GIVEN INSTRUCTION 1: Reproduce the passage of the immigration text below from "Canadians should not" up to and including "to new Canadians.".

Both moves hit at the biggest problem with our immigration policy: Over the past three decades, economic considerations have given way to touchy-feely ones.
At a House of Commons committee on Thursday, Kenney said familyclass immigration had to be scaled back. He did not mean the spouses or children of newcomers. Rather, he explained that the government's concern is with the parents and grandparents of immigrants.
Of about 254,000 immigrants admitted most years, roughly 38,000 are older parents or grandparents. Most of these older immigrants will never work or will work very little between the time they are admitted and the time of their death. That also means they will pay very few taxes to contribute toward the social services they will consume.
How is that fair to taxpayers who have lived and worked here all their lives, or who moved here decades ago and have contributed tens of thousands or hundreds of thousands of tax dollars since?
As baby boomers retire, our pension and health-care systems are going to become over-burdened. Aging Canadians could face the kind of fiscal collapse hitting Greece. There, social benefits and civil-servant compensation have become so generous that the central government must borrow money to pay for them; its tax revenues have been insufficient. Yet it has lost the ability to borrow enough, in part because the cost of underwriting benefits is so high.
"Canada is the most generous country in the world with respect to immigration," Kenney told an often-heated Commons hearing. "But there have to be practical limits to our generosity. We have to calibrate those limits based on our country's economic needs, our fiscal capacity. There is no doubt that the people who are coming who are senior citizens, they have much, much lower labour-market participation and much higher levels of utilization of the public health system."
As Kenney pointed out, just under 20 per cent of newcomers to Canada are what he called "primary economic immigrants." Immigration Canada claims 55 per cent of immigrants to this country are economic-class immigrants, but in truth just 18 to 20 per cent are skilled workers. The other 37 per cent are the spouses and children of someone with a marketable skill.
Canadians should not begrudge newcomers bringing their husbands or wives and children with them. Trying to adjust to life in a new country and culture is hard enough without also having to cope with being without one's husband, wife and children. Besides, most skilled workers are able to fully support their nuclear families, both directly through their wages and indirectly through taxes.
However, most immigrants do not also earn enough to cover the social costs of admitting their parents, and older family-class immigrants themselves are unlikely to work enough after coming to Canada to cover their own social benefits. Admitting tens of thousands of older parents and grandparents amounts to a giant subsidy to new Canadians.
That is the "practical limit" of Canadian generosity Kenney is referring to - the delicate balance between "economic needs" and "fiscal capacity." By some estimates, it costs federal and provincial taxpayers up to $2 billion annually to fund the social services consumed by parents and grandparents of immigrants. For instance, nearly half of all health costs for most people are incurred in the final five years of their lives. Thus, if we admit a lot of older immigrants who work very little before reaching their most expensive years, this amounts to an enormous gift to people who made most of their economic and tax contributions elsewhere.

Data on locating visible targets:
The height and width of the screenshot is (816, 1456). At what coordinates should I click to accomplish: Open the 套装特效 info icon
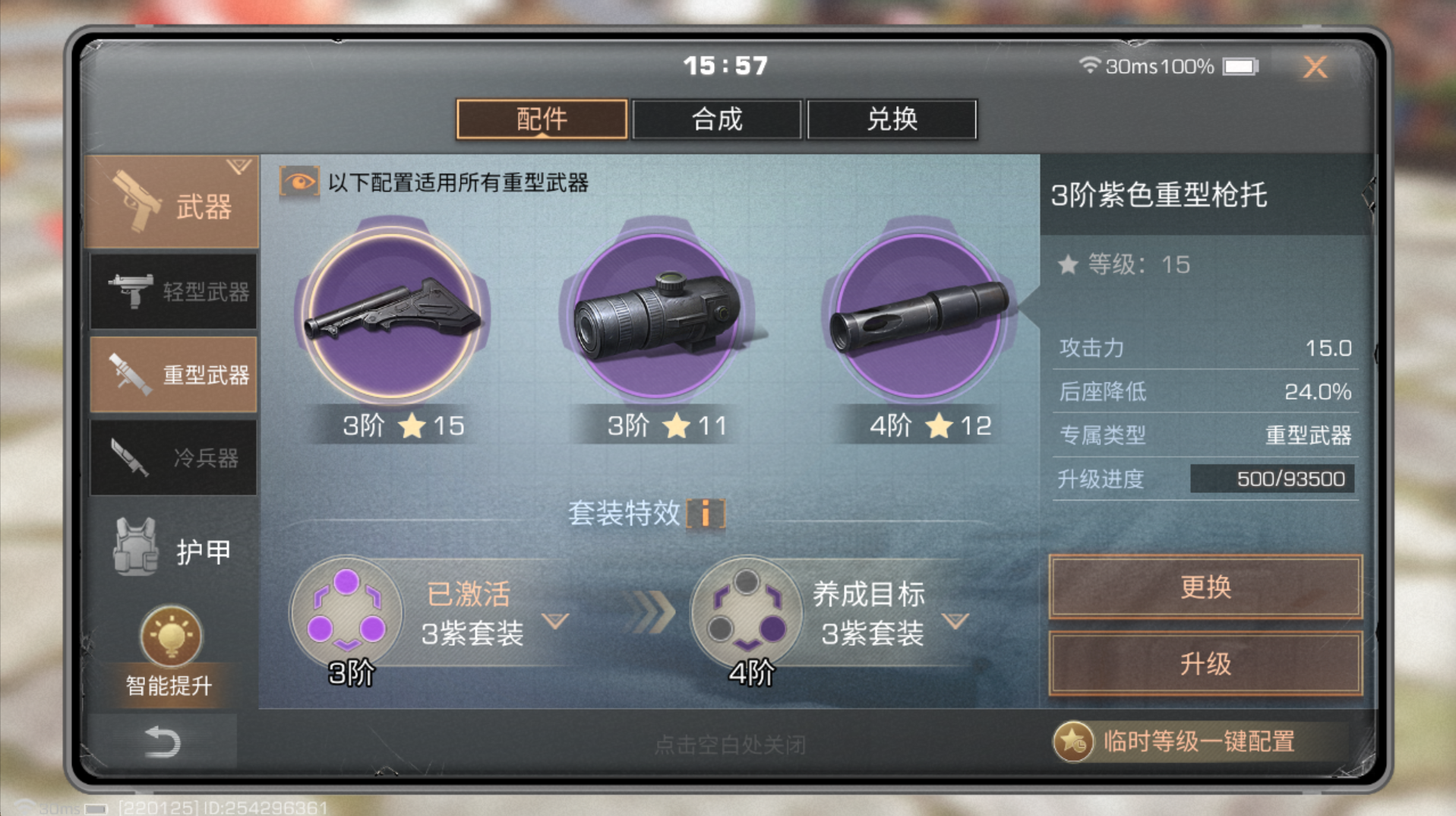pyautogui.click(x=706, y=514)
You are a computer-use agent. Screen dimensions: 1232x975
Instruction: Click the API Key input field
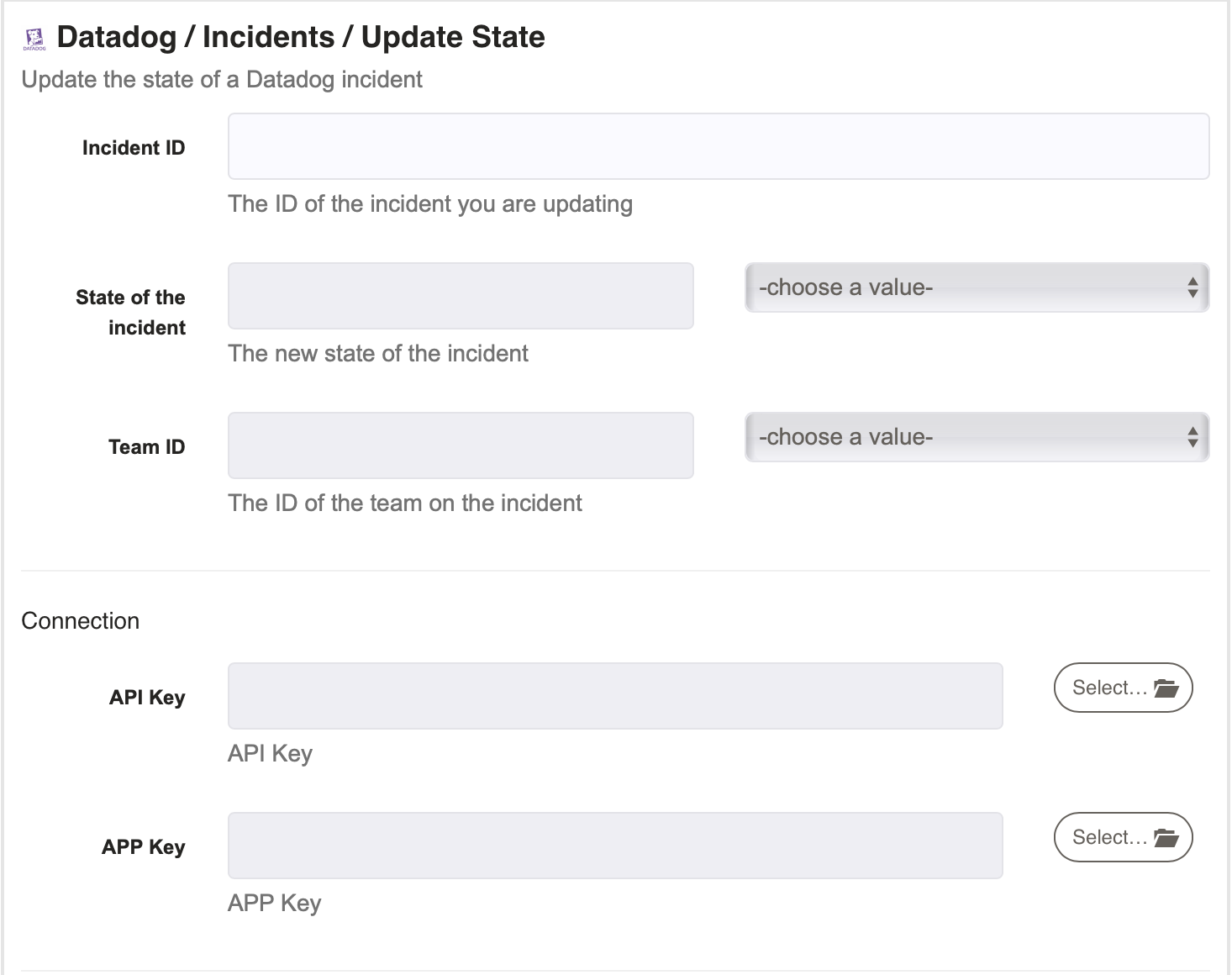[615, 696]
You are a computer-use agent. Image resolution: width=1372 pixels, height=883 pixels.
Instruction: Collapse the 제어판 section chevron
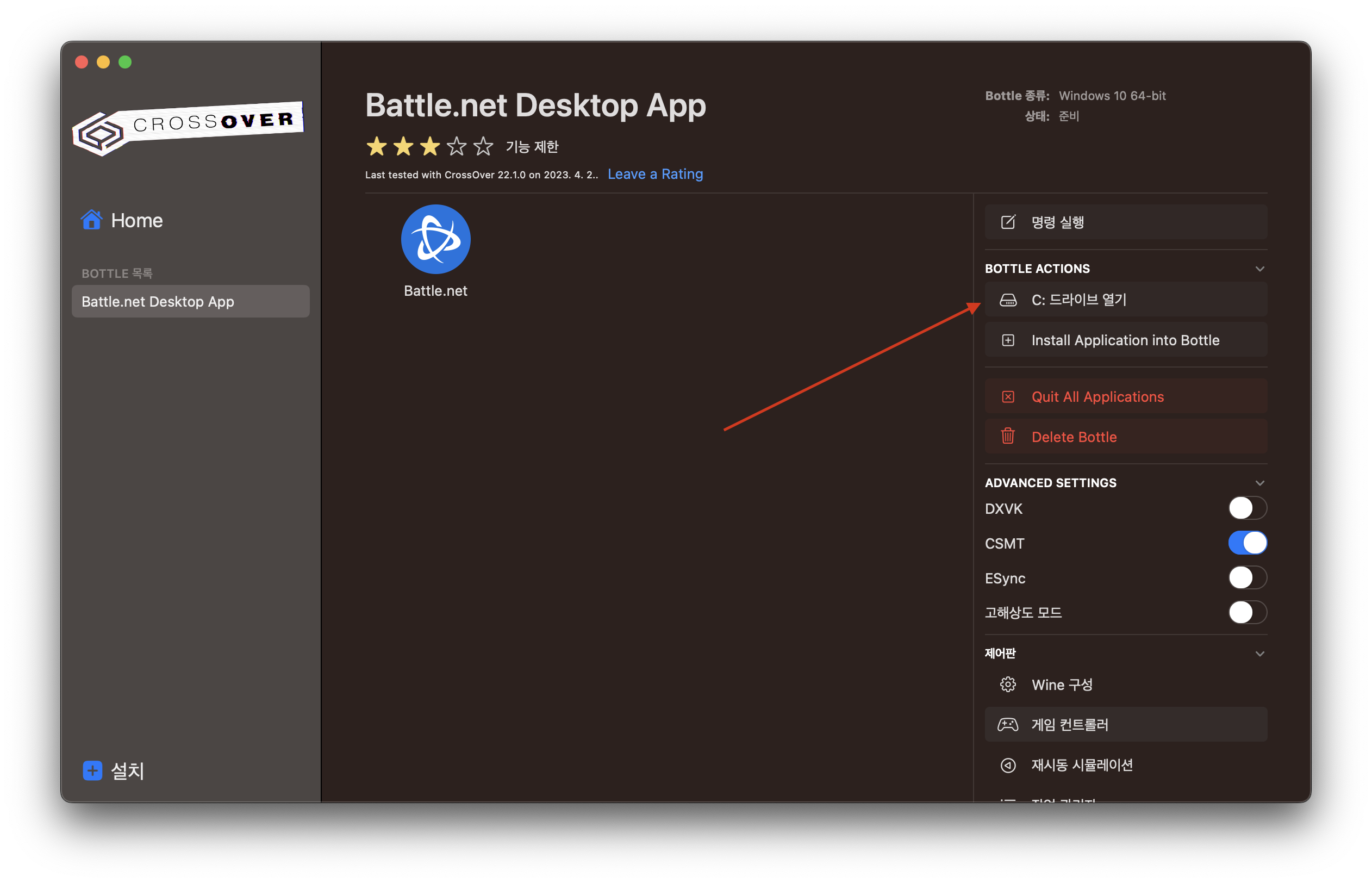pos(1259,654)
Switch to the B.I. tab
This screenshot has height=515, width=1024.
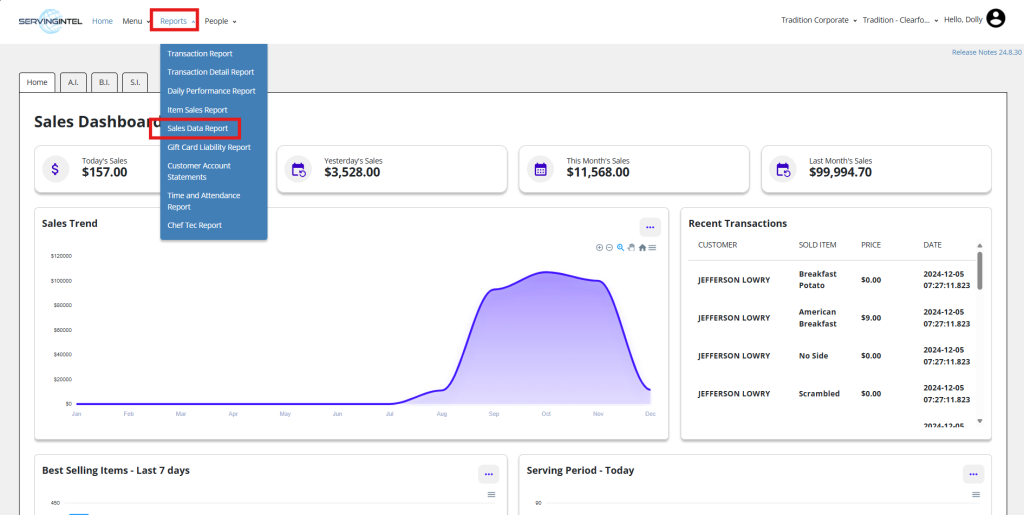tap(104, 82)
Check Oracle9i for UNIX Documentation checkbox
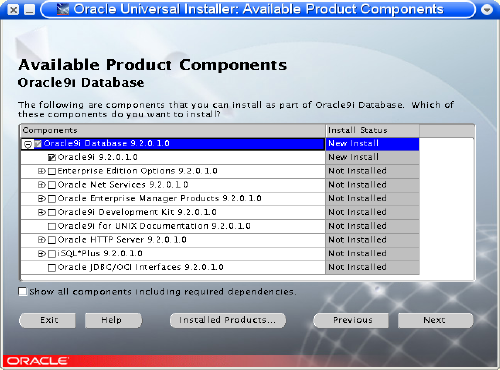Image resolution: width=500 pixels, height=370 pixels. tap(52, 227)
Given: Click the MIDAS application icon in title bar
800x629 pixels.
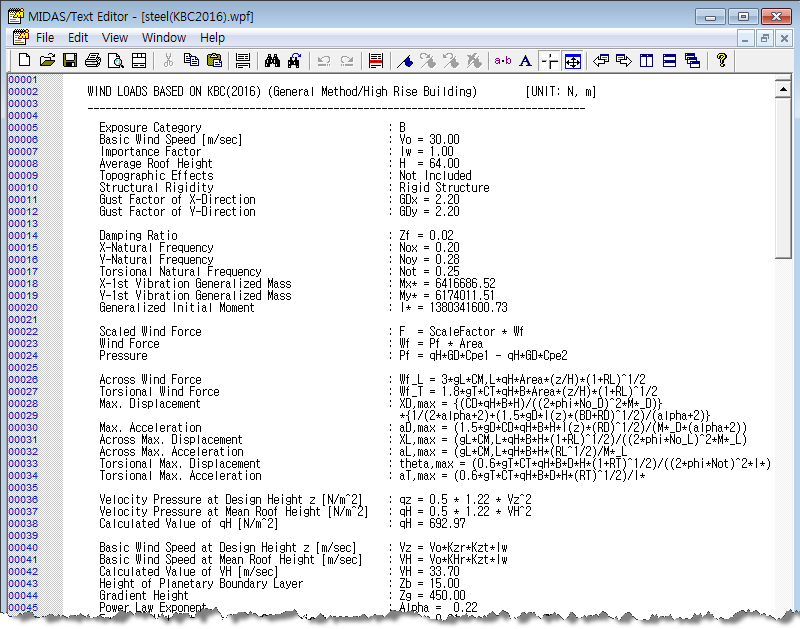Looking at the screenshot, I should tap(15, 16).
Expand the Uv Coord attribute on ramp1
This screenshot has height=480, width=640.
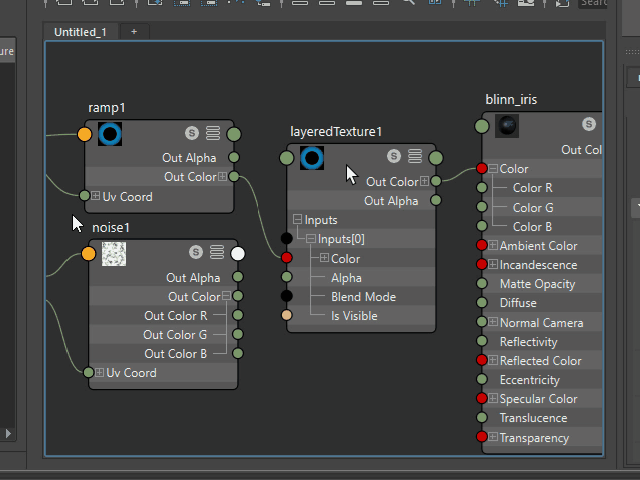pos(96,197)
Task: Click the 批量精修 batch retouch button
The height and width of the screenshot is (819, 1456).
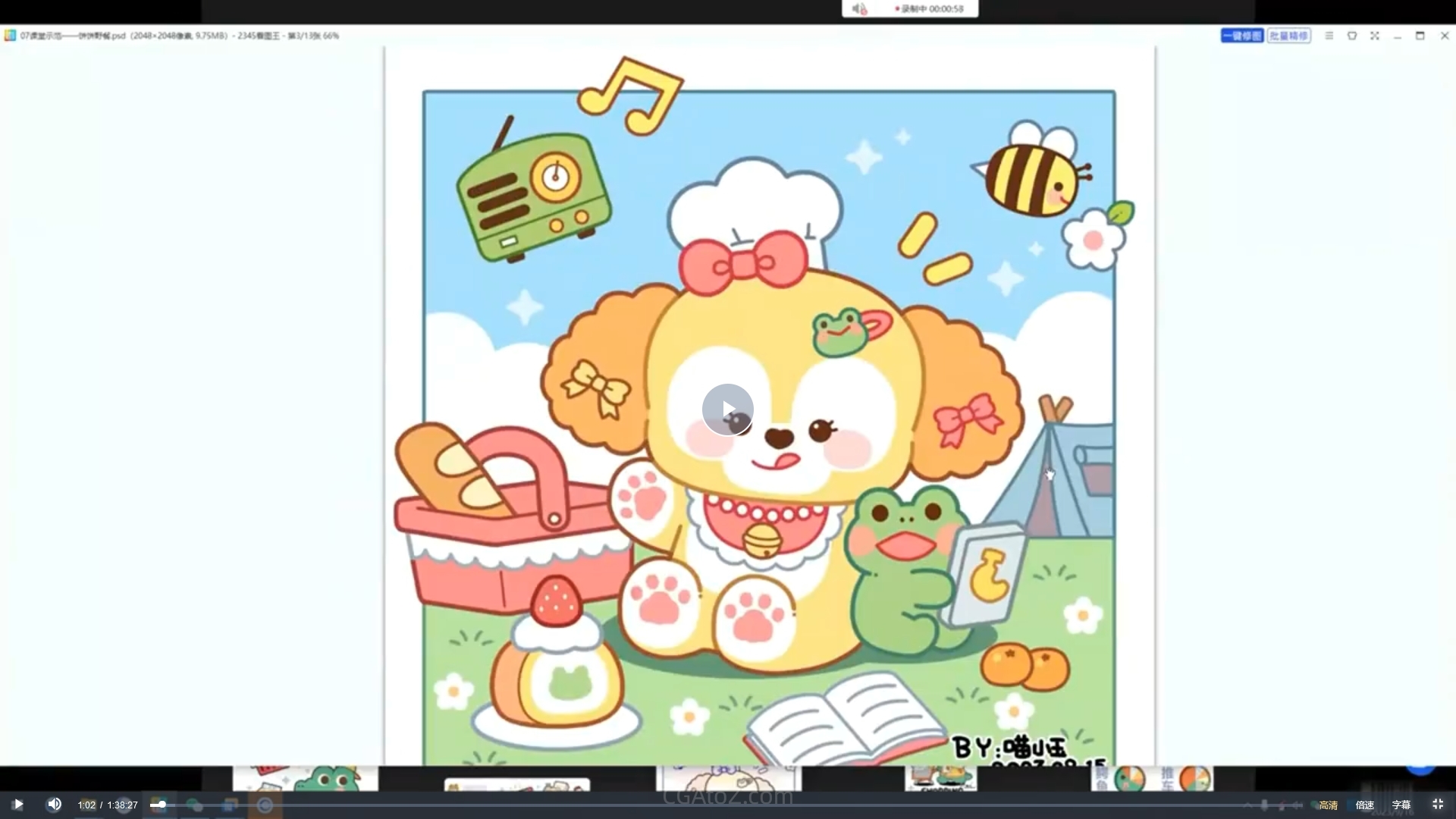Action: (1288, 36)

GIVEN INSTRUCTION 2: Output the lines of the listing above as a numbered list, starting at the line with "Expand the Uv Coord attribute on ramp1" and continuing through the end of the listing, leaving out blank lines and any pictures.

RESPONSE 1:
Canadians should not begrudge newcomers bringing their husbands or wives and children with them. Trying to adjust to life in a new country and culture is hard enough without also having to cope with being without one's husband, wife and children. Besides, most skilled workers are able to fully support their nuclear families, both directly through their wages and indirectly through taxes.
However, most immigrants do not also earn enough to cover the social costs of admitting their parents, and older family-class immigrants themselves are unlikely to work enough after coming to Canada to cover their own social benefits. Admitting tens of thousands of older parents and grandparents amounts to a giant subsidy to new Canadians.

RESPONSE 2:
1. Expand the Uv Coord attribute on ramp1
2. This screenshot has height=480, width=640.
3. pos(96,197)
4. Task: Click the 批量精修 batch retouch button
5. The height and width of the screenshot is (819, 1456).
6. Action: (1288, 36)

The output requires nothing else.